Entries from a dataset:

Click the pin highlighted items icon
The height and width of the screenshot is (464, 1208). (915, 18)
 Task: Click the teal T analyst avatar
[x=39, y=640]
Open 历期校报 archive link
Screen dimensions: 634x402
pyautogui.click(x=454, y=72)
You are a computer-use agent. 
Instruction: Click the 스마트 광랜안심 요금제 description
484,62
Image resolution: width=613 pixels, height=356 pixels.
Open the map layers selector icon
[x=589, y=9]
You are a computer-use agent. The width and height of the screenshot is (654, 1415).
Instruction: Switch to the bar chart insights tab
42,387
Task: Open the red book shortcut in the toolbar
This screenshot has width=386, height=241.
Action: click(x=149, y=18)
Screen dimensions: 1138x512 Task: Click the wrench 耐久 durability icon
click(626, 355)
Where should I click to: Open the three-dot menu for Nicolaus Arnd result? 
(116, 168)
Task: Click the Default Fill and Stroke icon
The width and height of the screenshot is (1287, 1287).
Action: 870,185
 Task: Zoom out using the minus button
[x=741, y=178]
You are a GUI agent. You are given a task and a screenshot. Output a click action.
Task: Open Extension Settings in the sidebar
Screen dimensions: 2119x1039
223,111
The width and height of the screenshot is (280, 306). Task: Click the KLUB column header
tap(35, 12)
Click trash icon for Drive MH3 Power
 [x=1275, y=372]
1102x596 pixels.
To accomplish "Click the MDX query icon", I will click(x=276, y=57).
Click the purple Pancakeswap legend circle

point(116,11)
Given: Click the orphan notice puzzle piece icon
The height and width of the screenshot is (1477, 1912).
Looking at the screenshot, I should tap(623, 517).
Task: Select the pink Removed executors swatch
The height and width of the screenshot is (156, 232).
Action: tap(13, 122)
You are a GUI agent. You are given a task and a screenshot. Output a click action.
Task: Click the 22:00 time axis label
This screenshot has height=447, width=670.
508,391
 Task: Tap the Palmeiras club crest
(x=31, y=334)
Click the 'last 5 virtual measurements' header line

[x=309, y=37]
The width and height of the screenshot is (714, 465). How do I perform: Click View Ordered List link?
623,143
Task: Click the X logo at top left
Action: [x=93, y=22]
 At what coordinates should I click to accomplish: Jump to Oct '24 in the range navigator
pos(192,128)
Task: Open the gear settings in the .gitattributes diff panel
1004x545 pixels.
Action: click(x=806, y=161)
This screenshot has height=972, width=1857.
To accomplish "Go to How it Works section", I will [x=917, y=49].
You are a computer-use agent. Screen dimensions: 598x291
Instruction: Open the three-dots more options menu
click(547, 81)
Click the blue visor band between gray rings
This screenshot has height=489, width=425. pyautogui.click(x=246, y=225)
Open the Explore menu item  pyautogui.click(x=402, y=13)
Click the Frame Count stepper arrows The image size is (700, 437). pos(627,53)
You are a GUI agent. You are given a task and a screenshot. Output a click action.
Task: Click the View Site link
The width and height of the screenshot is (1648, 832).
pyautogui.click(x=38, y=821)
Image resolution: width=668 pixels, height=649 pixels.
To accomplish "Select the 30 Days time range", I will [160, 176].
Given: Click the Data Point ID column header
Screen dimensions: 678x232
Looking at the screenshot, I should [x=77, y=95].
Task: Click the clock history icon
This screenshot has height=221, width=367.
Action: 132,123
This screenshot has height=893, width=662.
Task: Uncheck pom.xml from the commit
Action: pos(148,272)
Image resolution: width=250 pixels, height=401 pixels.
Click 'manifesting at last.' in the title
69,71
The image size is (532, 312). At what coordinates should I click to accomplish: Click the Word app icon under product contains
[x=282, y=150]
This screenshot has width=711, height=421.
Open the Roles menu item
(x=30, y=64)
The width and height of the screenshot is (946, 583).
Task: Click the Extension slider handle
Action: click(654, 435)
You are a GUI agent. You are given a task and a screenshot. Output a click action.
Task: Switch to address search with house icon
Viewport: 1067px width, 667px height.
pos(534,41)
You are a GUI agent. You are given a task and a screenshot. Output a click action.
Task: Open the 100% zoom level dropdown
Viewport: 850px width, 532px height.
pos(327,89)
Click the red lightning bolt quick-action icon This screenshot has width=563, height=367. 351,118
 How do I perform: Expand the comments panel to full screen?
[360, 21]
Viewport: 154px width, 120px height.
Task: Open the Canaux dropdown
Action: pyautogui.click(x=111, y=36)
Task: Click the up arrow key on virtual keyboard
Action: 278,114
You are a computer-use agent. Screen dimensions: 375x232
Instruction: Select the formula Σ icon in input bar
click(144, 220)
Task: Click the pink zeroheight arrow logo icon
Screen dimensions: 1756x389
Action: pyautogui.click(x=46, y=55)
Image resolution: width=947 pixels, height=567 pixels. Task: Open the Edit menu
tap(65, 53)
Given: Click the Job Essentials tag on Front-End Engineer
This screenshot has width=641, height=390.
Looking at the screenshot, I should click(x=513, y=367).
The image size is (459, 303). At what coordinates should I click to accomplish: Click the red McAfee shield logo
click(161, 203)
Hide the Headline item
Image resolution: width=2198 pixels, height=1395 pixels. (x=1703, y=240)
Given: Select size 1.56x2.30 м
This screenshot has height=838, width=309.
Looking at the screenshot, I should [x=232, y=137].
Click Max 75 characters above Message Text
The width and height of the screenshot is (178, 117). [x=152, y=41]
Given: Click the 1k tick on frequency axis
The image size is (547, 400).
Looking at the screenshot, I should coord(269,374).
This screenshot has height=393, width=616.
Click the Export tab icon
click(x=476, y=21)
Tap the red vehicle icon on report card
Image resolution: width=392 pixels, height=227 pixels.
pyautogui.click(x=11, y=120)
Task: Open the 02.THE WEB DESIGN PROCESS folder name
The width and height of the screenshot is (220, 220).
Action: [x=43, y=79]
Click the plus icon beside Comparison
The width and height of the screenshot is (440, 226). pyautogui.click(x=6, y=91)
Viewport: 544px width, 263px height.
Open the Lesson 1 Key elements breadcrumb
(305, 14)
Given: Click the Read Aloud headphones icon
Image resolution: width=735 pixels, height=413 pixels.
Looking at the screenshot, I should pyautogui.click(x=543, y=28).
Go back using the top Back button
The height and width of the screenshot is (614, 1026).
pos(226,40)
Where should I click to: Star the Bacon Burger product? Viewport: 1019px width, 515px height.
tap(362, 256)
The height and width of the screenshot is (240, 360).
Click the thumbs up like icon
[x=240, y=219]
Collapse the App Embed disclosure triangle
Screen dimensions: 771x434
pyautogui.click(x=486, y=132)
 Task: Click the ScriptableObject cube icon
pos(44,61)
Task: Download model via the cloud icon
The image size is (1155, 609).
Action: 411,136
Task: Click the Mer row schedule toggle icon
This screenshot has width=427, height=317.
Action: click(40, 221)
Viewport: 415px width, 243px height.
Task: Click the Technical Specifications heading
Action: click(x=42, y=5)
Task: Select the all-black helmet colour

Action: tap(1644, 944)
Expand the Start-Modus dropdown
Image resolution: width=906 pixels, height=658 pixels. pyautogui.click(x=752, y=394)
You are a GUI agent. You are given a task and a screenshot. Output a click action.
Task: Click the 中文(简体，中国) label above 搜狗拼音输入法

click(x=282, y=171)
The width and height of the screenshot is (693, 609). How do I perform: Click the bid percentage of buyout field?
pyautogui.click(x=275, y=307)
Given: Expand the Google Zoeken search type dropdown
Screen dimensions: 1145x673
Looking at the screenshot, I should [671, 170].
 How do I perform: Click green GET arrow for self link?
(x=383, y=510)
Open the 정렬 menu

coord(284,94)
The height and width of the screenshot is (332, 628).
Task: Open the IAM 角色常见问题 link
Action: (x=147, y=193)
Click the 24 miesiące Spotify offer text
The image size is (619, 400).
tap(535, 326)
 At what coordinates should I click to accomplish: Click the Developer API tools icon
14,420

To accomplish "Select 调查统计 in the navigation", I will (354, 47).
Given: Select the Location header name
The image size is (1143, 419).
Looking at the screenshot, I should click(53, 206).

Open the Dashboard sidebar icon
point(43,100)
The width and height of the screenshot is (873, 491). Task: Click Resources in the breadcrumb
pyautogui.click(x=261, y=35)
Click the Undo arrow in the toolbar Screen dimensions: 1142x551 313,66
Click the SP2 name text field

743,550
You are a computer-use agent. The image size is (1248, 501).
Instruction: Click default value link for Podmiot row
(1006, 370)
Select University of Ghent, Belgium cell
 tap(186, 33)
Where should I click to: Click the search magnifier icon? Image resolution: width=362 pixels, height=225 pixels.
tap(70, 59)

WHAT YOU SHOULD DO: Replace "menu item" with "navigation link" throughout the stretch from the line containing "You are a computer-use agent. Screen dimensions: 598x291" through the line containing "pos(534,41)". Give back only those lines, with everything else left as it is.

TASK RESPONSE:
You are a computer-use agent. Screen dimensions: 598x291
Instruction: Open the three-dots more options menu
click(547, 81)
Click the blue visor band between gray rings
This screenshot has height=489, width=425. pyautogui.click(x=246, y=225)
Open the Explore navigation link  pyautogui.click(x=402, y=13)
Click the Frame Count stepper arrows The image size is (700, 437). pos(627,53)
You are a GUI agent. You are given a task and a screenshot. Output a click action.
Task: Click the View Site link
The width and height of the screenshot is (1648, 832).
pyautogui.click(x=38, y=821)
Image resolution: width=668 pixels, height=649 pixels.
To accomplish "Select the 30 Days time range", I will [160, 176].
Given: Click the Data Point ID column header
Screen dimensions: 678x232
Looking at the screenshot, I should [x=77, y=95].
Task: Click the clock history icon
This screenshot has height=221, width=367.
Action: 132,123
This screenshot has height=893, width=662.
Task: Uncheck pom.xml from the commit
Action: pos(148,272)
Image resolution: width=250 pixels, height=401 pixels.
Click 'manifesting at last.' in the title
69,71
The image size is (532, 312). At what coordinates should I click to accomplish: Click the Word app icon under product contains
[x=282, y=150]
This screenshot has width=711, height=421.
Open the Roles navigation link
(x=30, y=64)
The width and height of the screenshot is (946, 583).
Task: Click the Extension slider handle
Action: click(654, 435)
You are a GUI agent. You are given a task and a screenshot. Output a click action.
Task: Switch to address search with house icon
Viewport: 1067px width, 667px height.
pos(534,41)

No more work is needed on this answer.